WHAT TO DO:
For this exercise, please return exactly the line containing "The image size is (1337, 550)." and each line after it through the end of the records, with no pictures included.

Stored records:
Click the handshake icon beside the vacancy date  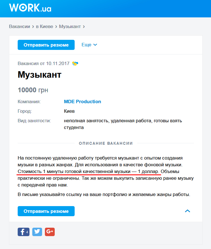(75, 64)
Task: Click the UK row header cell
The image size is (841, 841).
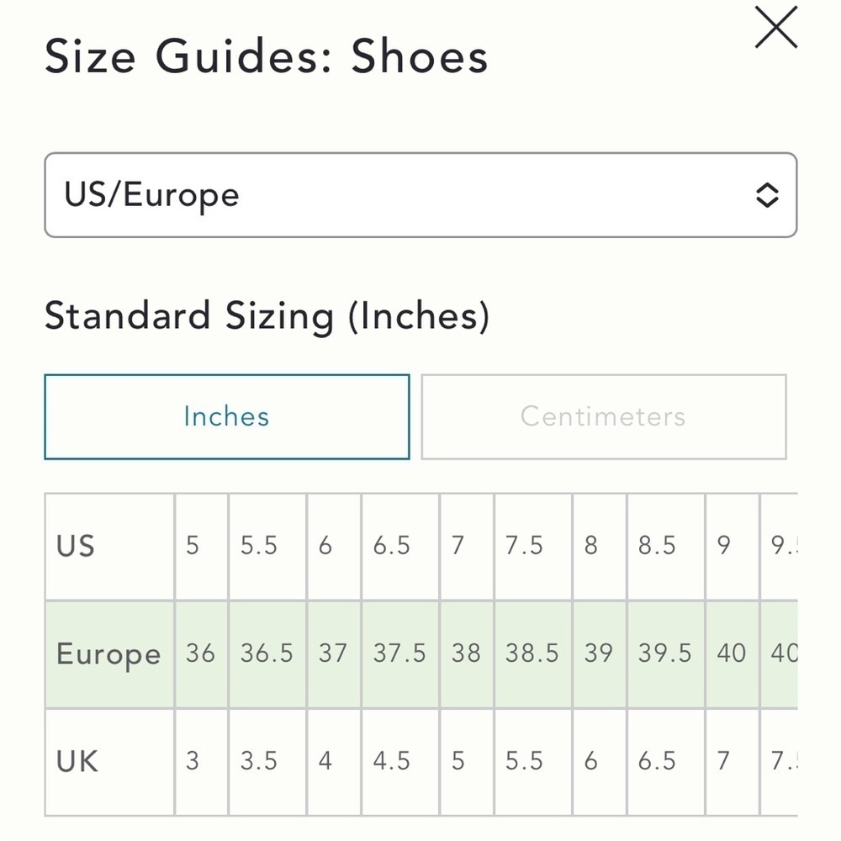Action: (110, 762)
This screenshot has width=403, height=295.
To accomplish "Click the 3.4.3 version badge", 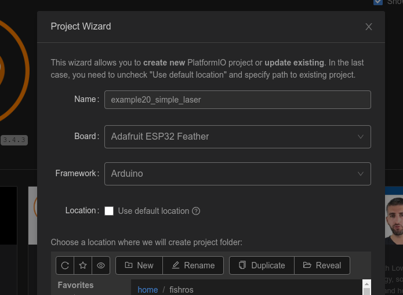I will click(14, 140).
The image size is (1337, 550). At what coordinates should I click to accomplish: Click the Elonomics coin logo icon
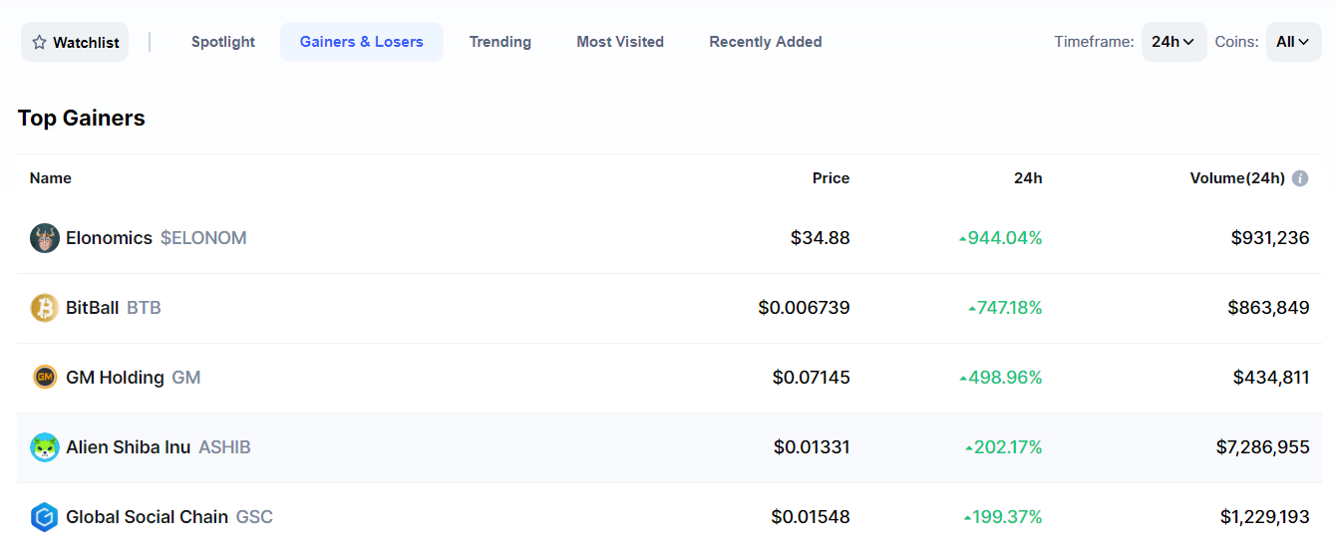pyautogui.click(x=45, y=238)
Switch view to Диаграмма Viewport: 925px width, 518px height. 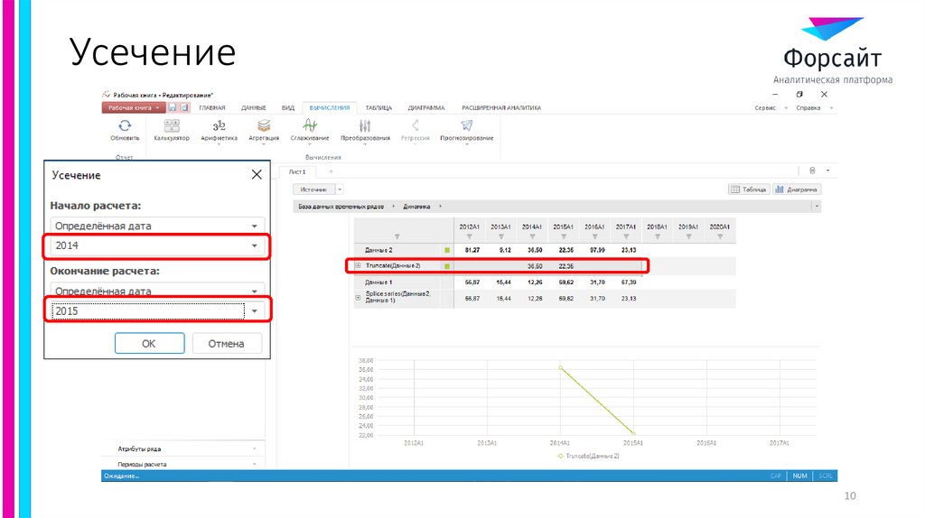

EXERCISE OUTPUT:
The image size is (1337, 550). At what coordinates should I click to accomplish: Click the Elonomics coin logo icon
pyautogui.click(x=45, y=238)
Switch view to Диаграмма Viewport: 925px width, 518px height. 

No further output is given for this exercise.